Return every entry exactly as written, with the pictures removed.
- - -
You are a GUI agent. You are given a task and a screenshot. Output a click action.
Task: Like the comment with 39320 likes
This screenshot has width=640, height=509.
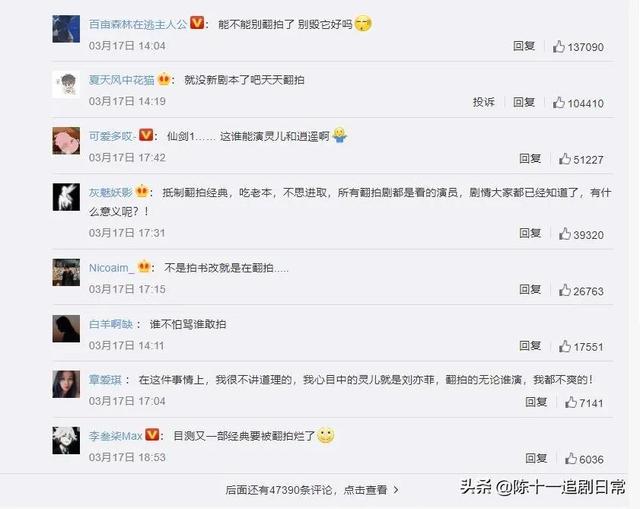pos(581,235)
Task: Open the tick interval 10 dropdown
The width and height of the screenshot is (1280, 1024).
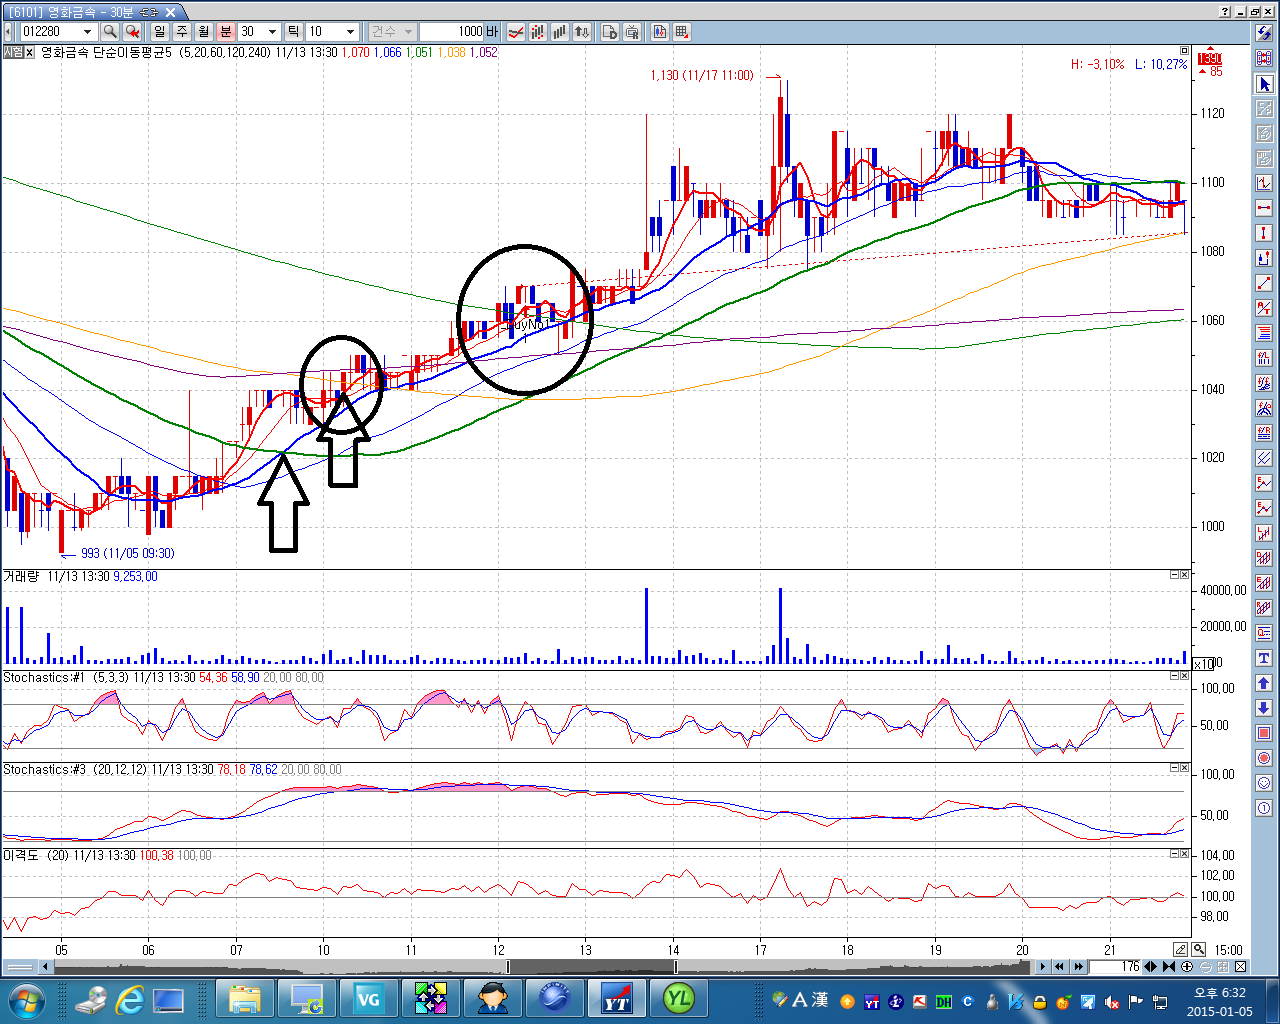Action: click(350, 32)
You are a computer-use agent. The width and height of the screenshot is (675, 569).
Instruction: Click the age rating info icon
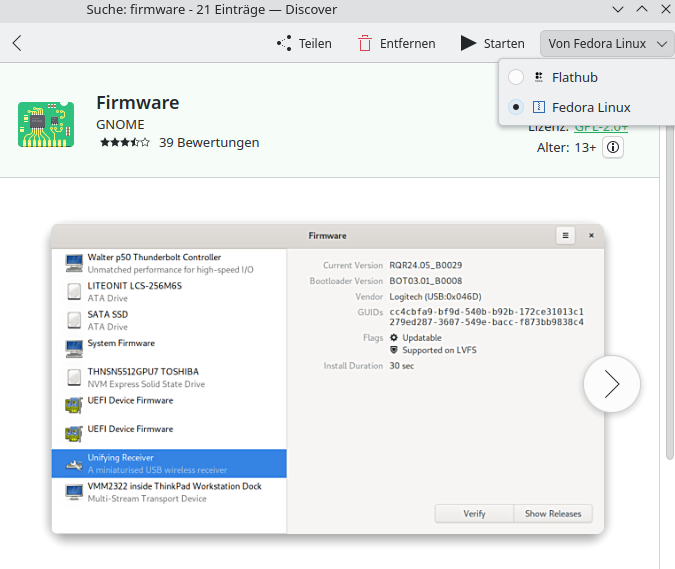(614, 147)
- - -
** Task response **
You are a GUI agent. You are given a task and a screenshot. Output a click action.
Task: Like the comment with 39320 likes
This screenshot has width=640, height=509.
pos(581,235)
Task: Open the tick interval 10 dropdown
The width and height of the screenshot is (1280, 1024).
Action: click(350, 32)
You are a computer-use agent. The width and height of the screenshot is (675, 569).
Instruction: Click the age rating info icon
(614, 147)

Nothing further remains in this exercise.